Dataset excerpts
# # # #

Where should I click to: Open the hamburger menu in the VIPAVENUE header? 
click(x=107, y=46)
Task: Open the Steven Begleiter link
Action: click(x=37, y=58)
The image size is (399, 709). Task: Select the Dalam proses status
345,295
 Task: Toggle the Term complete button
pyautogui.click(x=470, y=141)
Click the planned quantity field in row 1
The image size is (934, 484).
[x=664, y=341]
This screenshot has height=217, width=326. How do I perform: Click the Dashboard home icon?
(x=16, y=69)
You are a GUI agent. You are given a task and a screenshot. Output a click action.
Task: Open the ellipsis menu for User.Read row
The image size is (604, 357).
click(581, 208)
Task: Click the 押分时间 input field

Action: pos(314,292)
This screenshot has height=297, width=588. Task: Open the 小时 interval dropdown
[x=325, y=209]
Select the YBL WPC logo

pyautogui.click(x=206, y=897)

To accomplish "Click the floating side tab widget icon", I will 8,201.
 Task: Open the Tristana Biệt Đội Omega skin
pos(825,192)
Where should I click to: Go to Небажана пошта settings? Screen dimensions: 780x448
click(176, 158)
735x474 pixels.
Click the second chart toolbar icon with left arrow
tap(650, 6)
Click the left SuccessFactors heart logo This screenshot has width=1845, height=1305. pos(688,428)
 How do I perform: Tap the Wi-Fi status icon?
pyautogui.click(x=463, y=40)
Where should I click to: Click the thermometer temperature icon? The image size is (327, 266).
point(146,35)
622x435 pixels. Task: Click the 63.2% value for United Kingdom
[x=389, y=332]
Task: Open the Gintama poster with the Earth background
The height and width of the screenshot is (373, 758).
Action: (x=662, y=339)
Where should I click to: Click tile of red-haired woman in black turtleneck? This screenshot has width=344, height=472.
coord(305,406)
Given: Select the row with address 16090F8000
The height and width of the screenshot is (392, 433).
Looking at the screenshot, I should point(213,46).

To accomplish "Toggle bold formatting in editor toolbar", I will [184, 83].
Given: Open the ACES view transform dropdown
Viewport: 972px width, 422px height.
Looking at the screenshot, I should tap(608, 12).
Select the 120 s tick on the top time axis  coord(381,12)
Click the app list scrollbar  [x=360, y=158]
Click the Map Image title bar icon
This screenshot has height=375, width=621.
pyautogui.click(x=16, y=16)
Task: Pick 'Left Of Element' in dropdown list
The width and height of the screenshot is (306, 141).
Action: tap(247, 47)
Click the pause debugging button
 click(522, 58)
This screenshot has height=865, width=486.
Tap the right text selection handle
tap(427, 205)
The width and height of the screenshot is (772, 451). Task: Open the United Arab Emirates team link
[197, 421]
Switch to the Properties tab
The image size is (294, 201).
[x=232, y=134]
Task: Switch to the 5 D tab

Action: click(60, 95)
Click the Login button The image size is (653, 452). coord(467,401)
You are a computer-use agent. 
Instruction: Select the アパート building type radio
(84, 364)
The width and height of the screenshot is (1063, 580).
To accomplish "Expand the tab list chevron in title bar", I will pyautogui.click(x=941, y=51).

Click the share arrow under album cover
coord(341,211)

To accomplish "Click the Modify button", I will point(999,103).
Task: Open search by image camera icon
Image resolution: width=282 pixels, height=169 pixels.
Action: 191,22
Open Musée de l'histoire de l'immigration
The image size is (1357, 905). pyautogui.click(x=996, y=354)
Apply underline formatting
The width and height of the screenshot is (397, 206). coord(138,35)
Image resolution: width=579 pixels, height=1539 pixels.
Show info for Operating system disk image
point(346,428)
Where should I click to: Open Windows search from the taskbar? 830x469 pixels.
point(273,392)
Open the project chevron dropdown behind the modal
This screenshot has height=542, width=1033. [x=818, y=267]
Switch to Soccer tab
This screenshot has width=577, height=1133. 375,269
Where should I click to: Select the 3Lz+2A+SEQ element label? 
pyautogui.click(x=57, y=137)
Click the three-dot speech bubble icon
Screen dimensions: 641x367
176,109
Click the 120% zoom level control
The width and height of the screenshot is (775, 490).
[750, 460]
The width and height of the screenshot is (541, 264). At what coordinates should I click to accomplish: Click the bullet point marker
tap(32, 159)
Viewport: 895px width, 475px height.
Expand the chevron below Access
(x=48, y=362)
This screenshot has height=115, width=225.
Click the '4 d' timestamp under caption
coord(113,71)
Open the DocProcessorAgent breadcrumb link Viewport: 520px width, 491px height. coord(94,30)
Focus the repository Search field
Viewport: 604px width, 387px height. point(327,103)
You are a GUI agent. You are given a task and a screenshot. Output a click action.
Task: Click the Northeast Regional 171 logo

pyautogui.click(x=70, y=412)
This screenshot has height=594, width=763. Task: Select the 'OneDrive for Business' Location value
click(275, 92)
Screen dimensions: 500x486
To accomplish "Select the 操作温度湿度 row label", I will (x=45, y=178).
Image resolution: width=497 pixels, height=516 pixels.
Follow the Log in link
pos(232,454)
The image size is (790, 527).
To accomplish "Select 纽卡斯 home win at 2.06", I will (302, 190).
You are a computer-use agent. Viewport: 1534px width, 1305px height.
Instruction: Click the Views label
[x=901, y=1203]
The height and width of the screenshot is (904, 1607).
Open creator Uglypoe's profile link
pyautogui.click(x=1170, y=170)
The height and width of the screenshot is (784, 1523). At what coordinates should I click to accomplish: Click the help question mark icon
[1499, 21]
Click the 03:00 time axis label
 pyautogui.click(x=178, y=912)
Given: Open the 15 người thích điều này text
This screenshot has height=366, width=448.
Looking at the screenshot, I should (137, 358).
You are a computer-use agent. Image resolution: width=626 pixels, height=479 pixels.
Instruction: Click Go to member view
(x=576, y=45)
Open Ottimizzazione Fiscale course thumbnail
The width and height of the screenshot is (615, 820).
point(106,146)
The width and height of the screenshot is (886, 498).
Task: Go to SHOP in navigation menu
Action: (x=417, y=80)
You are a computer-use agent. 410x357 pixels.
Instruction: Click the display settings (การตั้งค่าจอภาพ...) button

# # # #

Write down, word for word, the lines above from the one containing "Task: Open the ellipsis" through the one containing "735x474 pixels.", both ends included.

Exercise solution
Task: Open the ellipsis menu for User.Read row
The image size is (604, 357).
click(581, 208)
Task: Click the 押分时间 input field

Action: pos(314,292)
This screenshot has height=297, width=588. Task: Open the 小时 interval dropdown
[x=325, y=209]
Select the YBL WPC logo

pyautogui.click(x=206, y=897)

To accomplish "Click the floating side tab widget icon", I will 8,201.
 Task: Open the Tristana Biệt Đội Omega skin
pos(825,192)
Where should I click to: Go to Небажана пошта settings? Screen dimensions: 780x448
click(176, 158)
735x474 pixels.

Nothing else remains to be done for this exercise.